-- Supplied information follows --
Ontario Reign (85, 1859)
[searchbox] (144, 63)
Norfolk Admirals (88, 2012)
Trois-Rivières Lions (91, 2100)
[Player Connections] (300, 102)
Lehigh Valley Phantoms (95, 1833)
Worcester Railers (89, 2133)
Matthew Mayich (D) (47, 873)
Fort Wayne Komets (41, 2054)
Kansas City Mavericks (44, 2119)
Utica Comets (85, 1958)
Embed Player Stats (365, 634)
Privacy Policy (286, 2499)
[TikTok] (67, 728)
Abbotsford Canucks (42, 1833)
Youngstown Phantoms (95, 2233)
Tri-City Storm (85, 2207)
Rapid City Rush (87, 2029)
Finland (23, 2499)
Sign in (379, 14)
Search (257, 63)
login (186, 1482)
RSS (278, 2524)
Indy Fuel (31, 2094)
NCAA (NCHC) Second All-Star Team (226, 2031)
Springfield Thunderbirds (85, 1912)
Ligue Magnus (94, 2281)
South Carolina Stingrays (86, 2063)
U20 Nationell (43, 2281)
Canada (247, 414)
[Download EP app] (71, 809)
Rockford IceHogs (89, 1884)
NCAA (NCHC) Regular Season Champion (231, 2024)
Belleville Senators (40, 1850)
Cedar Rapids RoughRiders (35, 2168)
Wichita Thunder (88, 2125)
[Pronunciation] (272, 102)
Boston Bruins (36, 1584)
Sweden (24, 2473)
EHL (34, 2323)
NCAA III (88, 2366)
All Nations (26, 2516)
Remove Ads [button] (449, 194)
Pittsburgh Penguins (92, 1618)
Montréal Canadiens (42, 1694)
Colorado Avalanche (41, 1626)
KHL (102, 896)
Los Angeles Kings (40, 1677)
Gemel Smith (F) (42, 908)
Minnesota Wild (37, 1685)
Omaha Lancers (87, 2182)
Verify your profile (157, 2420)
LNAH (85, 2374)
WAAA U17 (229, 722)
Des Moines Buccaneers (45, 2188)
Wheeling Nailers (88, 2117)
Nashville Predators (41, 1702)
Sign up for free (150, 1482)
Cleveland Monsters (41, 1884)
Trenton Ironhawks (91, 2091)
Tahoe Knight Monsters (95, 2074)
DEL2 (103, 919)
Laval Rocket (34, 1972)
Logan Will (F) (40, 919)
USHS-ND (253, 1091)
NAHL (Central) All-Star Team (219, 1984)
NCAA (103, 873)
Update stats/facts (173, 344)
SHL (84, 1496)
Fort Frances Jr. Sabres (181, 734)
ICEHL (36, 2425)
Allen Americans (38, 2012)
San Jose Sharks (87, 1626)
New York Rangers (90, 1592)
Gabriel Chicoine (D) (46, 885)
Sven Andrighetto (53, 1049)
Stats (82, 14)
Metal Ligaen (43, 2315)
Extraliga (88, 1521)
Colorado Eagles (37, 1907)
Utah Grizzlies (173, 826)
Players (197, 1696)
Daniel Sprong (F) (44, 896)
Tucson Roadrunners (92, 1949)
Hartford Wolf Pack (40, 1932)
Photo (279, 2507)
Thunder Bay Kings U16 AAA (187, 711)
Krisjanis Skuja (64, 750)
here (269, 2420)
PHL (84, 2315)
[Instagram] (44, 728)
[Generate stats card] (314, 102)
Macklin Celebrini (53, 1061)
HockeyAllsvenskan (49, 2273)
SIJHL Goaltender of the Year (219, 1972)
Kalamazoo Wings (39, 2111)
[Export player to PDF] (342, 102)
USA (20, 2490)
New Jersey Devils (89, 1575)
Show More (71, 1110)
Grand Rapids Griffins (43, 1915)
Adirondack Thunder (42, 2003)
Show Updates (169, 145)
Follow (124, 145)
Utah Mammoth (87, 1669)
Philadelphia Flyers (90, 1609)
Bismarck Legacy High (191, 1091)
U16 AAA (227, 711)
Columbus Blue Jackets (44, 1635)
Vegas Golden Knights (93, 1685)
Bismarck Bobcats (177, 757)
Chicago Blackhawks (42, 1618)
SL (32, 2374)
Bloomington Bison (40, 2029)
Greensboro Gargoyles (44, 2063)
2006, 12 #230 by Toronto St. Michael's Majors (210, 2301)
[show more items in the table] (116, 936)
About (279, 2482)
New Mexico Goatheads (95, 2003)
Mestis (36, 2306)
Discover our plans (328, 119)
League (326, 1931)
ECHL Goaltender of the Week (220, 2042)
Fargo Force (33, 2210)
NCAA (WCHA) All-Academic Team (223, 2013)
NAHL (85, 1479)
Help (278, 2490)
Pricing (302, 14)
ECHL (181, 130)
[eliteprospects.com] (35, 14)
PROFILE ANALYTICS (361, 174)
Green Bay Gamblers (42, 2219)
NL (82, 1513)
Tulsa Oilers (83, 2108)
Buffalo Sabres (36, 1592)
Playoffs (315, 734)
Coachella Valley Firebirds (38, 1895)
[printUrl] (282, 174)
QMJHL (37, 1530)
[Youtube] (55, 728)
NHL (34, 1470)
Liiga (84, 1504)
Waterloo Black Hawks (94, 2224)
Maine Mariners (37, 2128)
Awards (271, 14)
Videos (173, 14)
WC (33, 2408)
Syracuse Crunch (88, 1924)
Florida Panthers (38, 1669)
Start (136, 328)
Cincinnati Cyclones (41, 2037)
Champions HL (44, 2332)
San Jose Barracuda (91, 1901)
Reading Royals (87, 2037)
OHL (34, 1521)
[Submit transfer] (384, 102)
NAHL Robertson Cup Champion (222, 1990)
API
-- Supplied information concluded --
Try it:
What is needed is a word-for-word copy of all the entries.

Result of this task:
Ontario Reign (85, 1859)
[searchbox] (144, 63)
Norfolk Admirals (88, 2012)
Trois-Rivières Lions (91, 2100)
[Player Connections] (300, 102)
Lehigh Valley Phantoms (95, 1833)
Worcester Railers (89, 2133)
Matthew Mayich (D) (47, 873)
Fort Wayne Komets (41, 2054)
Kansas City Mavericks (44, 2119)
Utica Comets (85, 1958)
Embed Player Stats (365, 634)
Privacy Policy (286, 2499)
[TikTok] (67, 728)
Abbotsford Canucks (42, 1833)
Youngstown Phantoms (95, 2233)
Tri-City Storm (85, 2207)
Rapid City Rush (87, 2029)
Finland (23, 2499)
Sign in (379, 14)
Search (257, 63)
login (186, 1482)
RSS (278, 2524)
Indy Fuel (31, 2094)
NCAA (NCHC) Second All-Star Team (226, 2031)
Springfield Thunderbirds (85, 1912)
Ligue Magnus (94, 2281)
South Carolina Stingrays (86, 2063)
U20 Nationell (43, 2281)
Canada (247, 414)
[Download EP app] (71, 809)
Rockford IceHogs (89, 1884)
NCAA (NCHC) Regular Season Champion (231, 2024)
Belleville Senators (40, 1850)
Cedar Rapids RoughRiders (35, 2168)
Wichita Thunder (88, 2125)
[Pronunciation] (272, 102)
Boston Bruins (36, 1584)
Sweden (24, 2473)
EHL (34, 2323)
NCAA III (88, 2366)
All Nations (26, 2516)
Remove Ads [button] (449, 194)
Pittsburgh Penguins (92, 1618)
Montréal Canadiens (42, 1694)
Colorado Avalanche (41, 1626)
KHL (102, 896)
Los Angeles Kings (40, 1677)
Gemel Smith (F) (42, 908)
Minnesota Wild (37, 1685)
Omaha Lancers (87, 2182)
Verify your profile (157, 2420)
LNAH (85, 2374)
WAAA U17 (229, 722)
Des Moines Buccaneers (45, 2188)
Wheeling Nailers (88, 2117)
Nashville Predators (41, 1702)
Sign up for free (150, 1482)
Cleveland Monsters (41, 1884)
Trenton Ironhawks (91, 2091)
Tahoe Knight Monsters (95, 2074)
DEL2 (103, 919)
Laval Rocket (34, 1972)
Logan Will (F) (40, 919)
USHS-ND (253, 1091)
NAHL (Central) All-Star Team (219, 1984)
NCAA (103, 873)
Update stats/facts (173, 344)
SHL (84, 1496)
Fort Frances Jr. Sabres (181, 734)
ICEHL (36, 2425)
Allen Americans (38, 2012)
San Jose Sharks (87, 1626)
New York Rangers (90, 1592)
Gabriel Chicoine (D) (46, 885)
Sven Andrighetto (53, 1049)
Stats (82, 14)
Metal Ligaen (43, 2315)
Extraliga (88, 1521)
Colorado Eagles (37, 1907)
Utah Grizzlies (173, 826)
Players (197, 1696)
Daniel Sprong (F) (44, 896)
Tucson Roadrunners (92, 1949)
Hartford Wolf Pack (40, 1932)
Photo (279, 2507)
Thunder Bay Kings U16 AAA (187, 711)
Krisjanis Skuja (64, 750)
here (269, 2420)
PHL (84, 2315)
[Instagram] (44, 728)
[Generate stats card] (314, 102)
Macklin Celebrini (53, 1061)
HockeyAllsvenskan (49, 2273)
SIJHL Goaltender of the Year (219, 1972)
Kalamazoo Wings (39, 2111)
[Export player to PDF] (342, 102)
USA (20, 2490)
New Jersey Devils (89, 1575)
Show More (71, 1110)
Grand Rapids Griffins (43, 1915)
Adirondack Thunder (42, 2003)
Show Updates (169, 145)
Follow (124, 145)
Utah Mammoth (87, 1669)
Philadelphia Flyers (90, 1609)
Bismarck Legacy High (191, 1091)
U16 AAA (227, 711)
Columbus Blue Jackets (44, 1635)
Vegas Golden Knights (93, 1685)
Bismarck Bobcats (177, 757)
Chicago Blackhawks (42, 1618)
SL (32, 2374)
Bloomington Bison (40, 2029)
Greensboro Gargoyles (44, 2063)
2006, 12 #230 by Toronto St. Michael's Majors (210, 2301)
[show more items in the table] (116, 936)
About (279, 2482)
New Mexico Goatheads (95, 2003)
Mestis (36, 2306)
Discover our plans (328, 119)
League (326, 1931)
ECHL Goaltender of the Week (220, 2042)
Fargo Force (33, 2210)
NCAA (WCHA) All-Academic Team (223, 2013)
NAHL (85, 1479)
Help (278, 2490)
Pricing (302, 14)
ECHL (181, 130)
[eliteprospects.com] (35, 14)
PROFILE ANALYTICS (361, 174)
Green Bay Gamblers (42, 2219)
NL (82, 1513)
Tulsa Oilers (83, 2108)
Buffalo Sabres (36, 1592)
Playoffs (315, 734)
Coachella Valley Firebirds (38, 1895)
[printUrl] (282, 174)
QMJHL (37, 1530)
[Youtube] (55, 728)
NHL (34, 1470)
Liiga (84, 1504)
Waterloo Black Hawks (94, 2224)
Maine Mariners (37, 2128)
Awards (271, 14)
Videos (173, 14)
WC (33, 2408)
Syracuse Crunch (88, 1924)
Florida Panthers (38, 1669)
Start (136, 328)
Cincinnati Cyclones (41, 2037)
Champions HL (44, 2332)
San Jose Barracuda (91, 1901)
Reading Royals (87, 2037)
OHL (34, 1521)
[Submit transfer] (384, 102)
NAHL Robertson Cup Champion (222, 1990)
API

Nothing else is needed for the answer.